Agent's head was still only a blank white shape, but Adrian got the distinct impression of a knowing smirk. So young and so much to learn.
Adrian shrugged that off. ”Anyway, Alchemy would be even dicier about ingredients… I mean, when the nearest source for peacebloom is Azeroth, it's a bad idea to take Alchemy as a profession. Besides which people are antsy about taking ”home remedies” someone whipped up with back yard plants. Tailoring is too limited, as is leatherworking… even the toughest armor you can make from those is like tissue paper next to chain or plate. Blacksmithing? You could make a Venn diagram of the ”mining” skill-- which includes smelting, making ores and other metallurgy-- and engineering, and the overlap would be Blacksmithing.
”Plus Enchanting and Engineering come with their own salvaging skills, in addition to the three basics.”
Agent smiled--- the mouth suddenly appearing on that blank bespectacled face was a touch alarming. Very good. Very very good. You might just stand a chance. He gestured to the screen.
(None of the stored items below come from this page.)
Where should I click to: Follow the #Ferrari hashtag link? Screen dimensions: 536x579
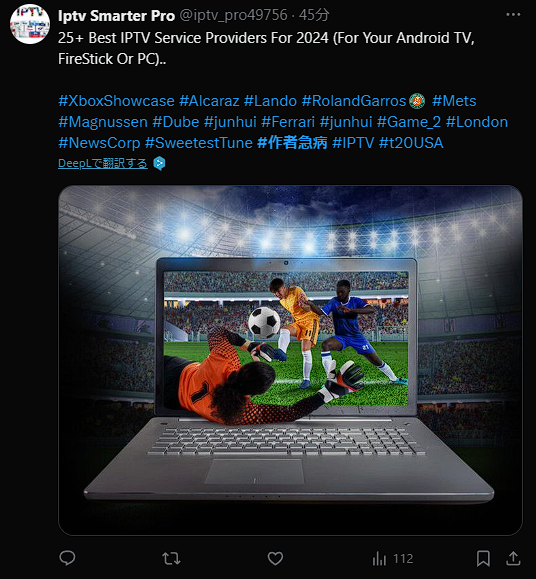(288, 122)
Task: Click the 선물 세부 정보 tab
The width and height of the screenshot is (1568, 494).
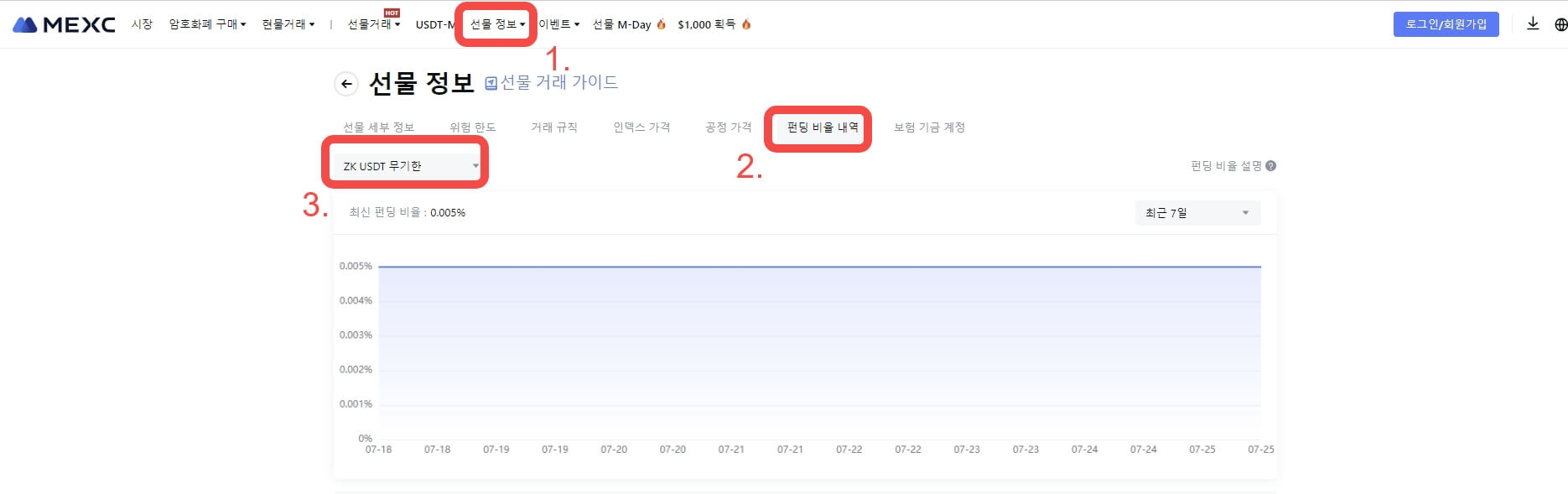Action: (x=378, y=127)
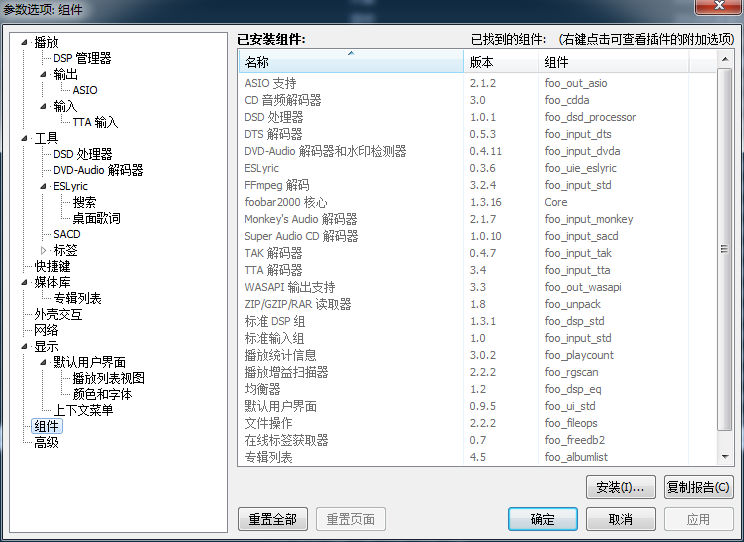Select DSP 管理器 in the tree
Image resolution: width=744 pixels, height=542 pixels.
[x=82, y=58]
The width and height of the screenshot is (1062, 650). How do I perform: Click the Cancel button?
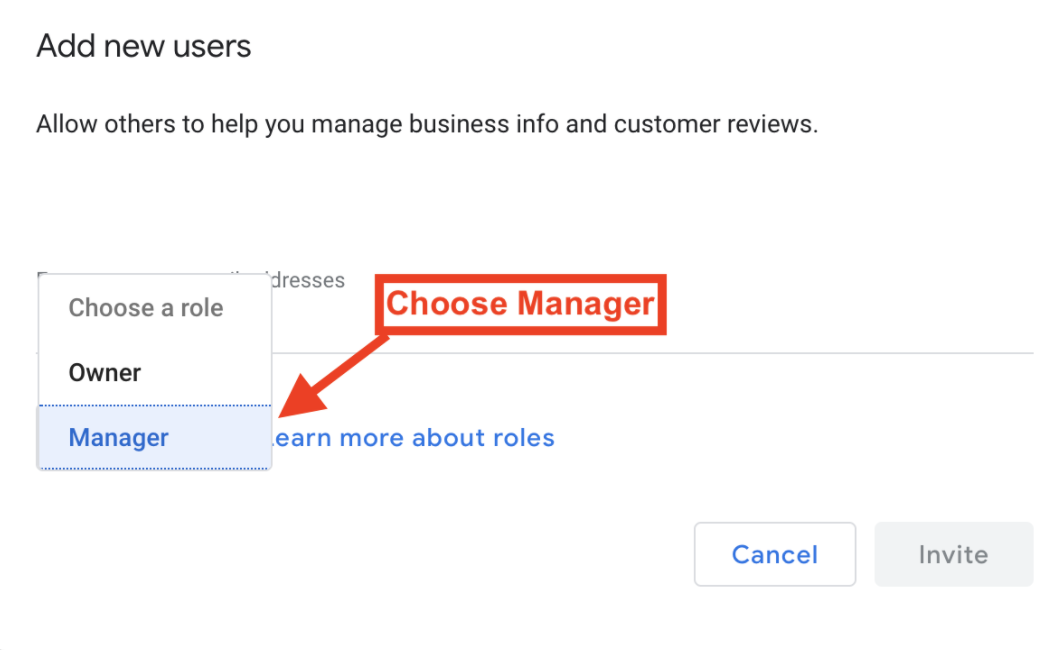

And now a name? The blank box blinked, waiting for an answer.
Adrian only hesitated a moment. ”Bayleaf.” He looked at Agent. ”My old World of Warcraft handle.” he shrugged. ”It's also a healing herb. I considered ”WarCrafter,” but that sounded too… aggressive. I want people to know I'm not just there to run around getting in fights-- I'm there to help.”
Agent nodded. Done and done. The choices on the giant screen vanished, leaving the worgen character standing in a battle ready pose. Below him blinked a single option:
ENTER WORLD
Adrian looked over at Agent. ”Well?” he said, a little nervous. ”So where's my big debut gonna be?”
A world almost exactly like your own… within 99.9999 percent actually. He grimaced, obviously unhappy to disclose the rest. But that ten thousandth of a percent difference is a doozy. Agent waved. The image on the screen faded, to be replaced by an aerial view of a coastal city. An American one to judge by the flags waving on some of the buildings. This is Brockton Bay.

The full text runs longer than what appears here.